[START OF Available records]

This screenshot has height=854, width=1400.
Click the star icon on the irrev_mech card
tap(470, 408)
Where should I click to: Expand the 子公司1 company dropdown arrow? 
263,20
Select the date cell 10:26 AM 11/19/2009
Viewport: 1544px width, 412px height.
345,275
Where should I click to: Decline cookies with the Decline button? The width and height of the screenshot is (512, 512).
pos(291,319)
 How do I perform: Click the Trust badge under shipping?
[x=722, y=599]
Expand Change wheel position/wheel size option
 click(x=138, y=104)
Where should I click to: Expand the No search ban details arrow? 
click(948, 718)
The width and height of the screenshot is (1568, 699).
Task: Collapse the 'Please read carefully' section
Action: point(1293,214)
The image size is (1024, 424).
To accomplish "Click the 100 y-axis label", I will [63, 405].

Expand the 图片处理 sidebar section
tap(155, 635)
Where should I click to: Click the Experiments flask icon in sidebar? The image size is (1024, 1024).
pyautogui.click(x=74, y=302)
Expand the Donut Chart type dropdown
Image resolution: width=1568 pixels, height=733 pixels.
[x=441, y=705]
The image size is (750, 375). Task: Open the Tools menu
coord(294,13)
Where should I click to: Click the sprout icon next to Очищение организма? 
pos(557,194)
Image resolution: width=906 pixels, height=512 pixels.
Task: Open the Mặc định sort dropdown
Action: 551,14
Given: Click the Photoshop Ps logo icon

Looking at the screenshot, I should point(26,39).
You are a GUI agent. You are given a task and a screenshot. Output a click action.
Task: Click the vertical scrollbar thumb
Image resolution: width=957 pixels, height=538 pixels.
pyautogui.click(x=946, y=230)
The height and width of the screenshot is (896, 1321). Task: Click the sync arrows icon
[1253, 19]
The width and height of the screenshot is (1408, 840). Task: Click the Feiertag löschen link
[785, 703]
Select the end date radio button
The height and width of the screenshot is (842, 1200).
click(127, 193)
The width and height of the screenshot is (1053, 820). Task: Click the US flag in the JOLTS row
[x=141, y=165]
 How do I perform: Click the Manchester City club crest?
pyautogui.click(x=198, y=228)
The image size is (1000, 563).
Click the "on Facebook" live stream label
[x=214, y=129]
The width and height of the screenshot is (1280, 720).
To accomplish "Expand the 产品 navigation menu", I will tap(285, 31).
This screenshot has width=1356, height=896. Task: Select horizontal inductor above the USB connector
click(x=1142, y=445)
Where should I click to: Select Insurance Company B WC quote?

[END OF Available records]

Request » Set out every line of the records above as a numbered list, skipping the blank lines.

Task result »
1. This screenshot has height=854, width=1400.
2. Click the star icon on the irrev_mech card
3. tap(470, 408)
4. Where should I click to: Expand the 子公司1 company dropdown arrow? 
5. 263,20
6. Select the date cell 10:26 AM 11/19/2009
7. Viewport: 1544px width, 412px height.
8. 345,275
9. Where should I click to: Decline cookies with the Decline button? The width and height of the screenshot is (512, 512).
10. pos(291,319)
11.  How do I perform: Click the Trust badge under shipping?
12. [x=722, y=599]
13. Expand Change wheel position/wheel size option
14.  click(x=138, y=104)
15. Where should I click to: Expand the No search ban details arrow? 
16. click(948, 718)
17. The width and height of the screenshot is (1568, 699).
18. Task: Collapse the 'Please read carefully' section
19. Action: point(1293,214)
20. The image size is (1024, 424).
21. To accomplish "Click the 100 y-axis label", I will [63, 405].
22. Expand the 图片处理 sidebar section
23. tap(155, 635)
24. Where should I click to: Click the Experiments flask icon in sidebar? The image size is (1024, 1024).
25. pyautogui.click(x=74, y=302)
26. Expand the Donut Chart type dropdown
27. Image resolution: width=1568 pixels, height=733 pixels.
28. [x=441, y=705]
29. The image size is (750, 375). Task: Open the Tools menu
30. coord(294,13)
31. Where should I click to: Click the sprout icon next to Очищение организма? 
32. pos(557,194)
33. Image resolution: width=906 pixels, height=512 pixels.
34. Task: Open the Mặc định sort dropdown
35. Action: 551,14
36. Given: Click the Photoshop Ps logo icon
37. Looking at the screenshot, I should point(26,39).
38. You are a GUI agent. You are given a task and a screenshot. Output a click action.
39. Task: Click the vertical scrollbar thumb
40. Image resolution: width=957 pixels, height=538 pixels.
41. pyautogui.click(x=946, y=230)
42. The height and width of the screenshot is (896, 1321). Task: Click the sync arrows icon
43. [1253, 19]
44. The width and height of the screenshot is (1408, 840). Task: Click the Feiertag löschen link
45. [785, 703]
46. Select the end date radio button
47. The height and width of the screenshot is (842, 1200).
48. click(127, 193)
49. The width and height of the screenshot is (1053, 820). Task: Click the US flag in the JOLTS row
50. [x=141, y=165]
51.  How do I perform: Click the Manchester City club crest?
52. pyautogui.click(x=198, y=228)
53. The image size is (1000, 563).
54. Click the "on Facebook" live stream label
55. [x=214, y=129]
56. The width and height of the screenshot is (1280, 720).
57. To accomplish "Expand the 产品 navigation menu", I will tap(285, 31).
58. This screenshot has width=1356, height=896. Task: Select horizontal inductor above the USB connector
59. click(x=1142, y=445)
60. Where should I click to: Select Insurance Company B WC quote?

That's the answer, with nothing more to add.